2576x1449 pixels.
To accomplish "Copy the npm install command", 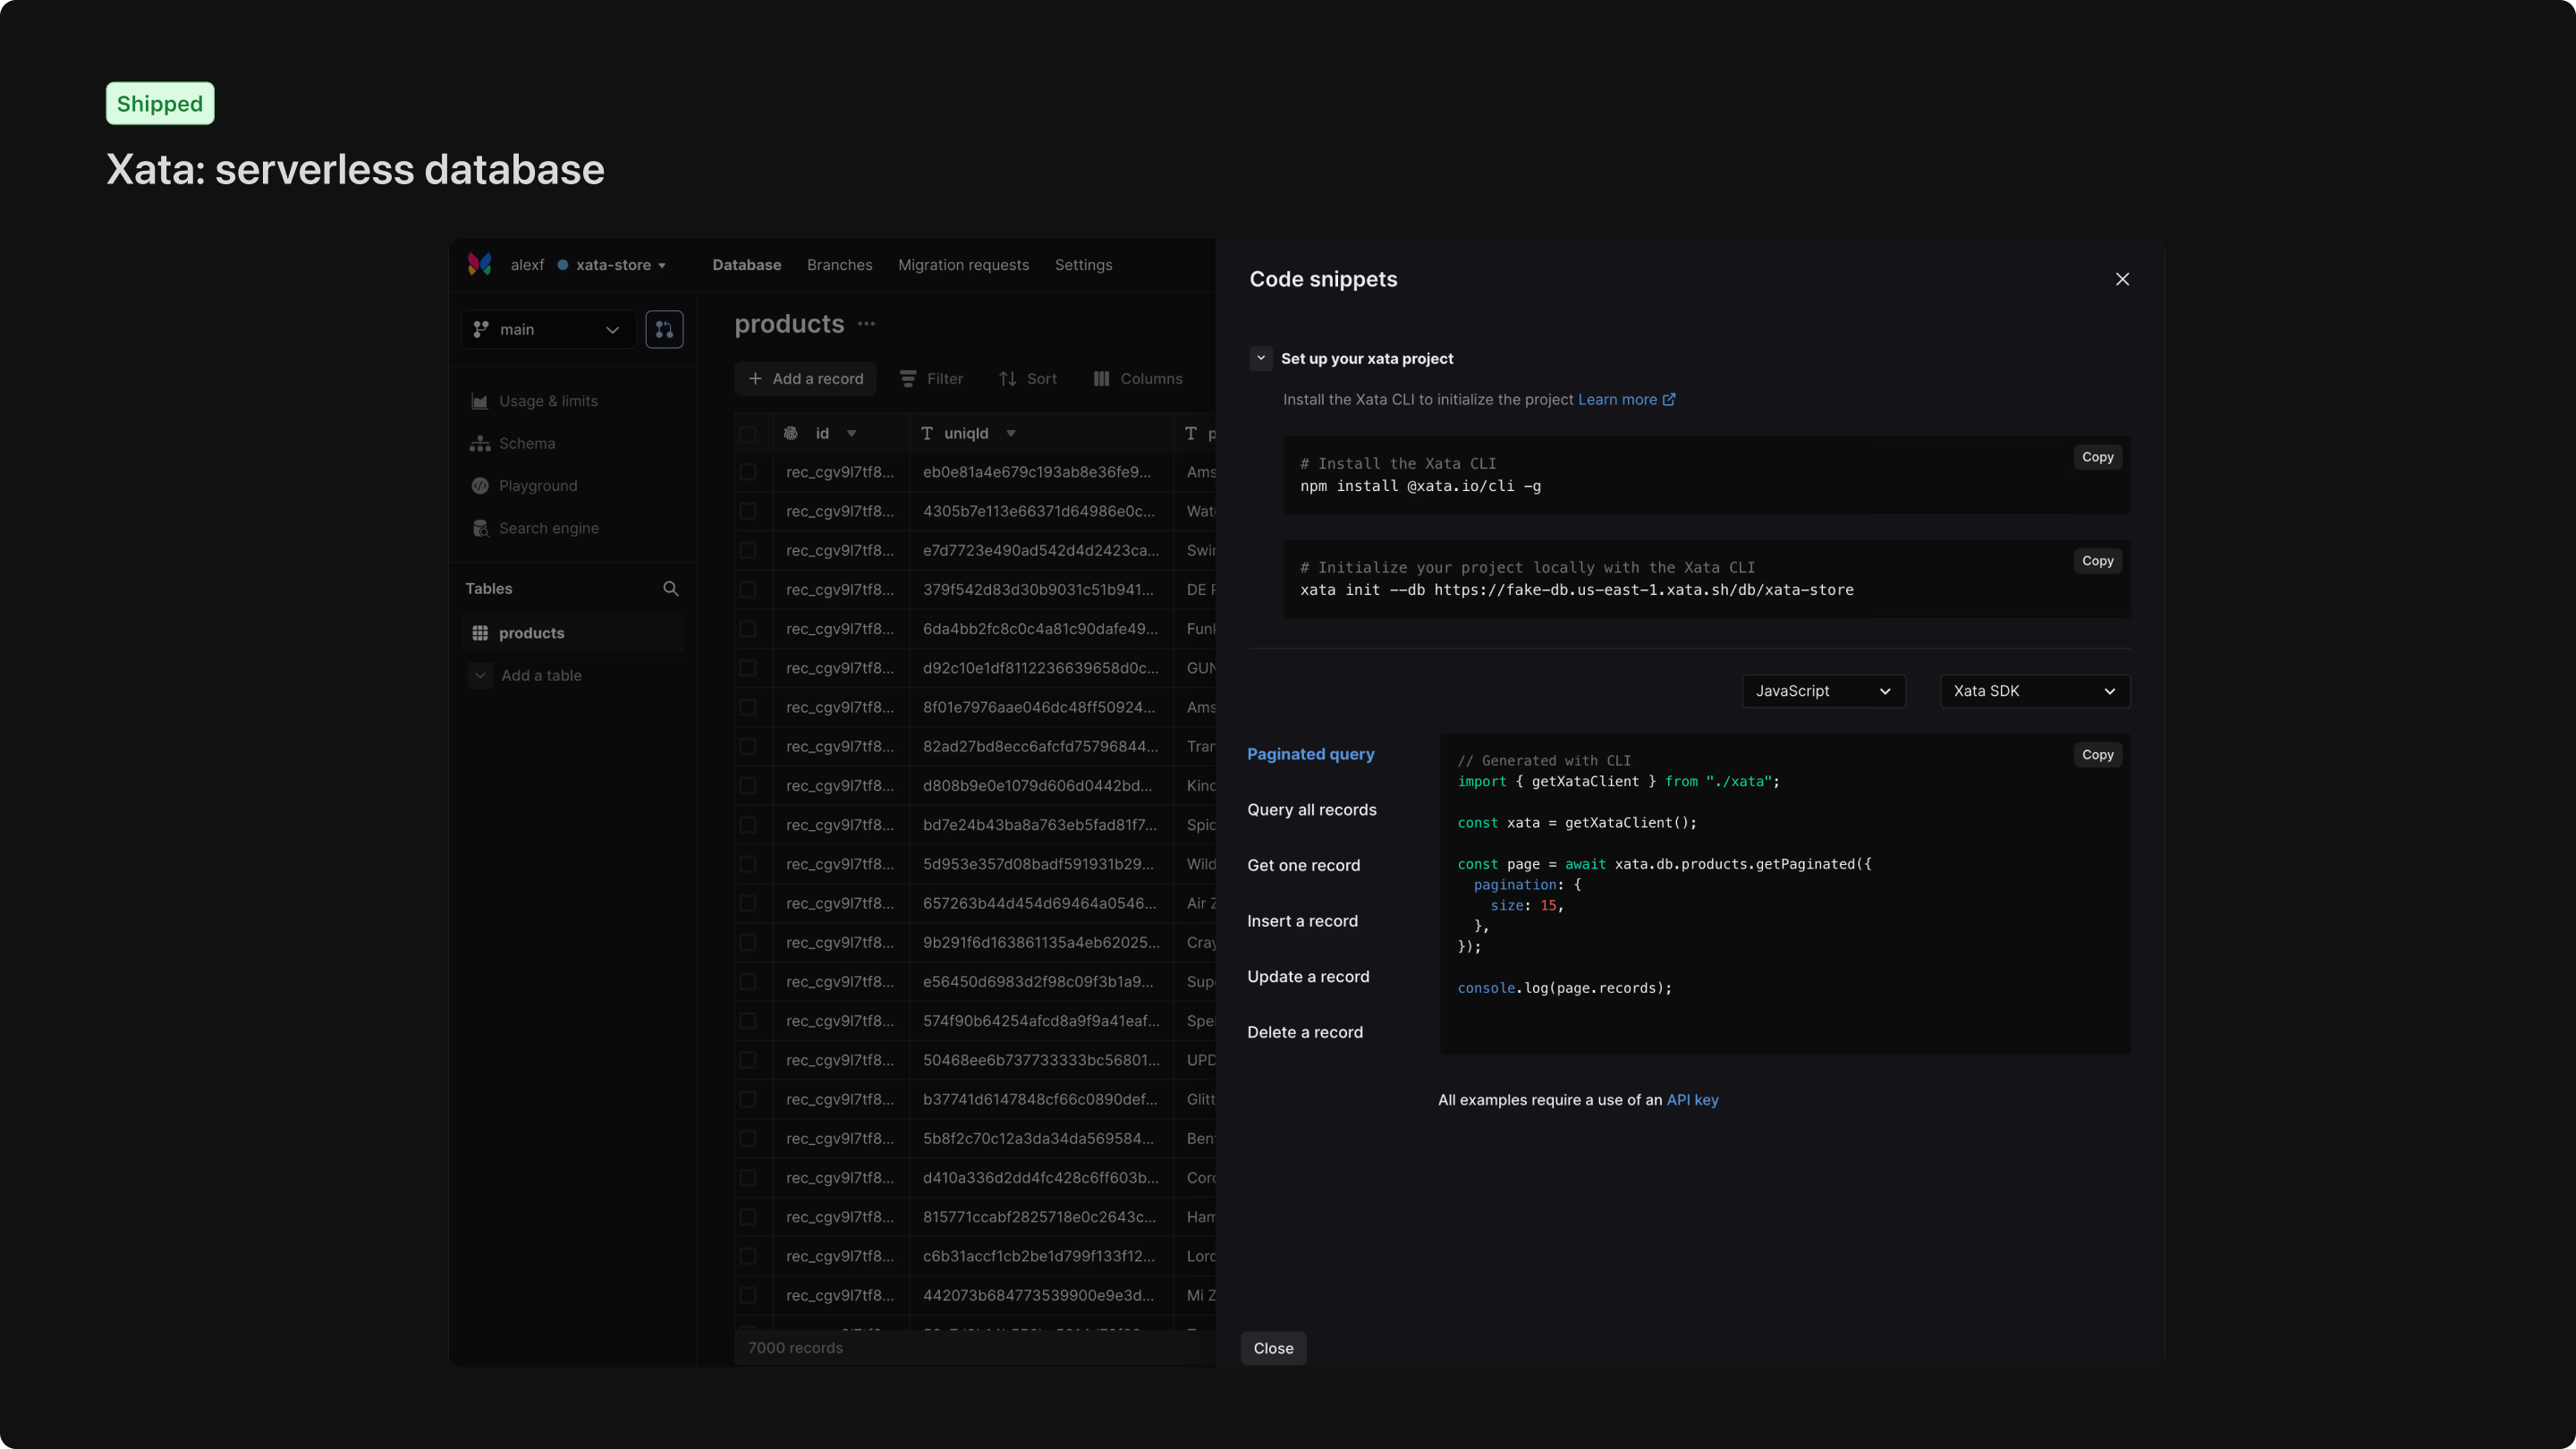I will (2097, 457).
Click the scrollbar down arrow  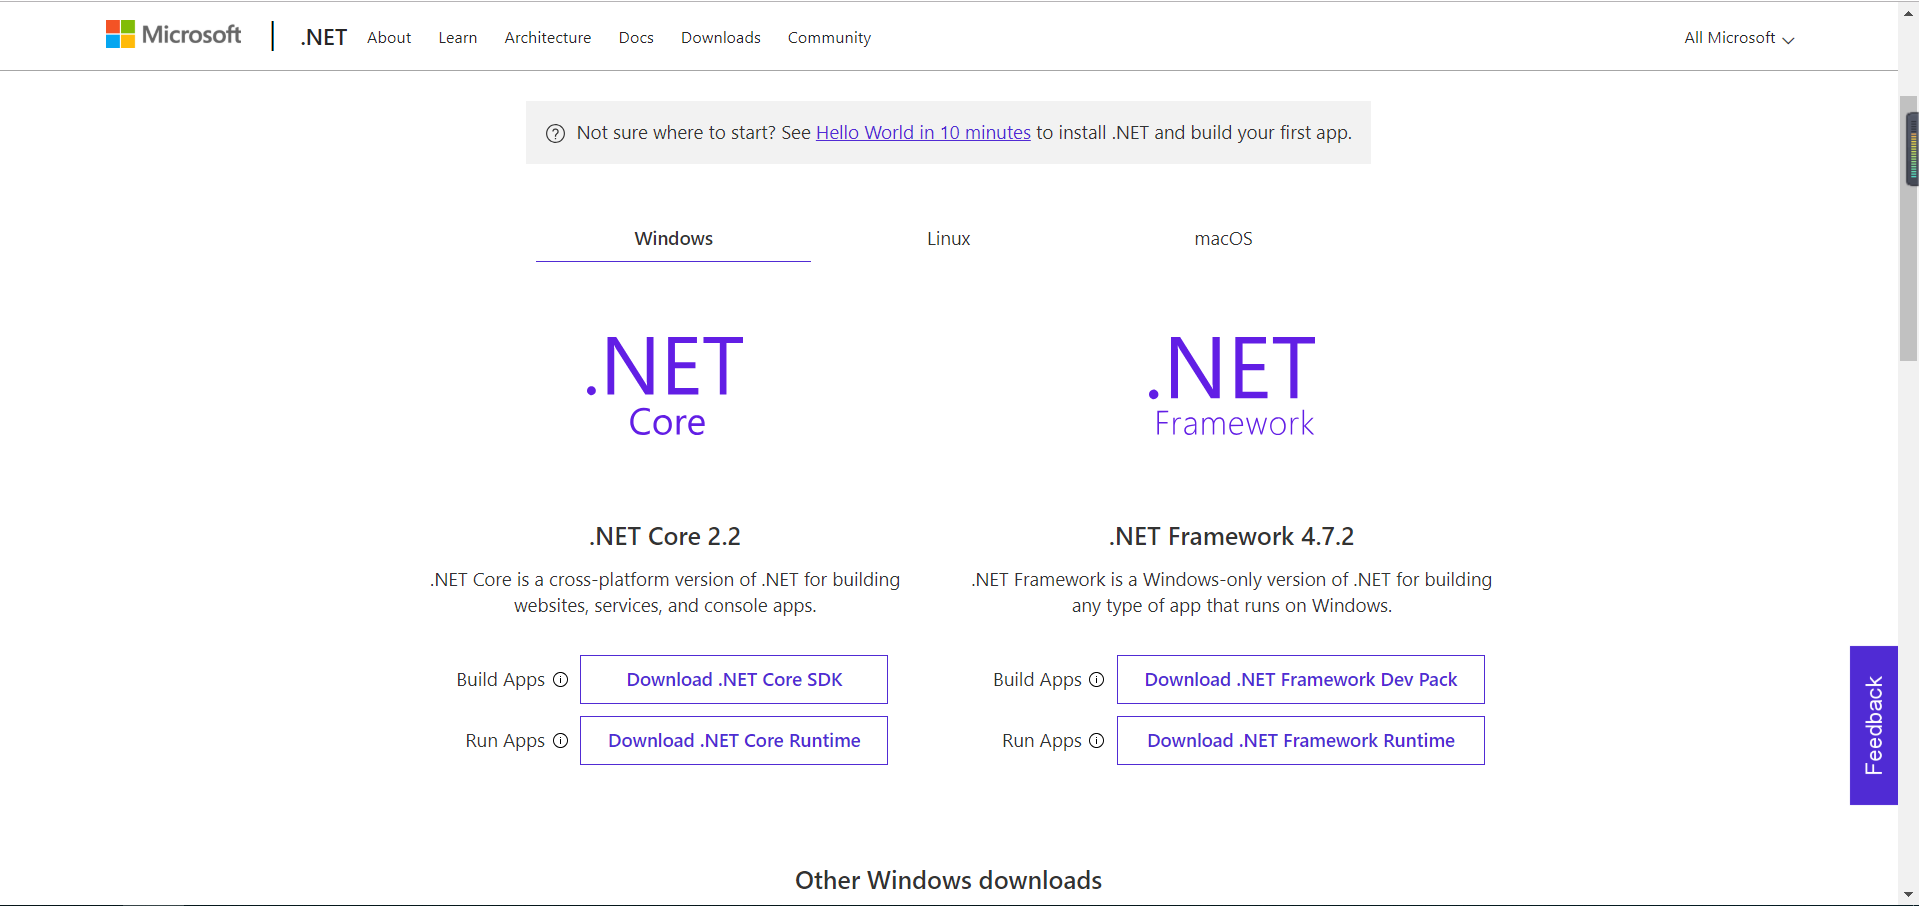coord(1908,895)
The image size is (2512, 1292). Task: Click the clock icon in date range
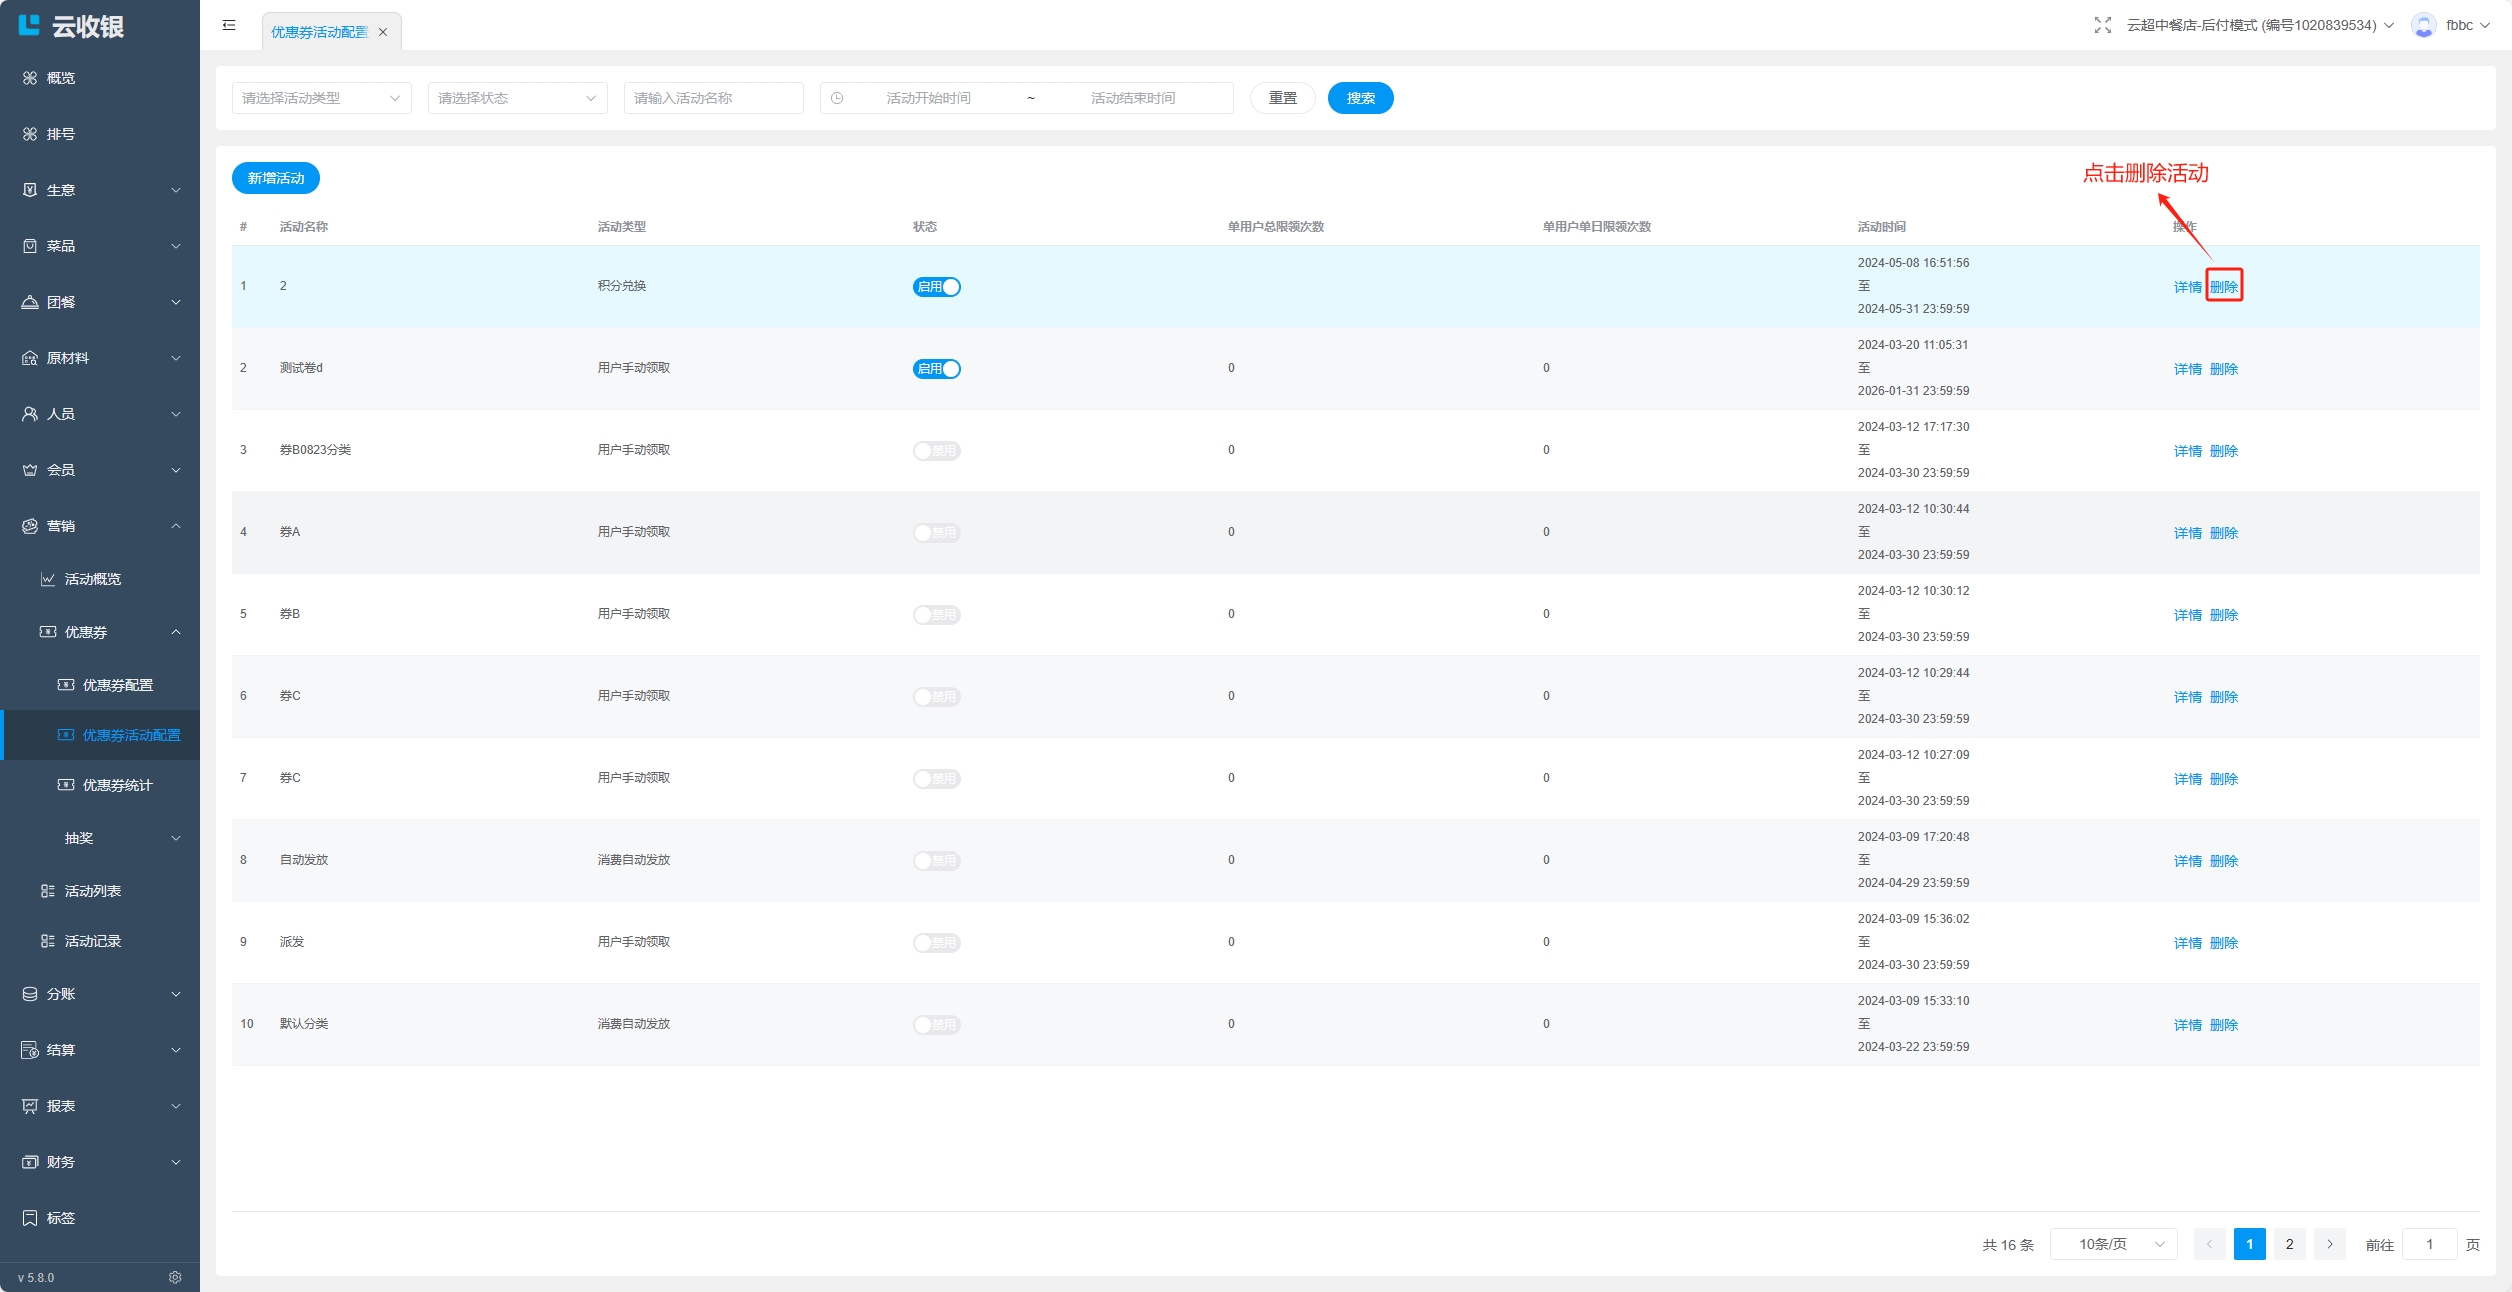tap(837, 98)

- _Try it_
Verbatim, write out the line containing "The image size" and all later lines through the end of the records, leaving every picture out.

- _Solution_
The image size is (2512, 1292). Task: Click the clock icon in date range
tap(837, 98)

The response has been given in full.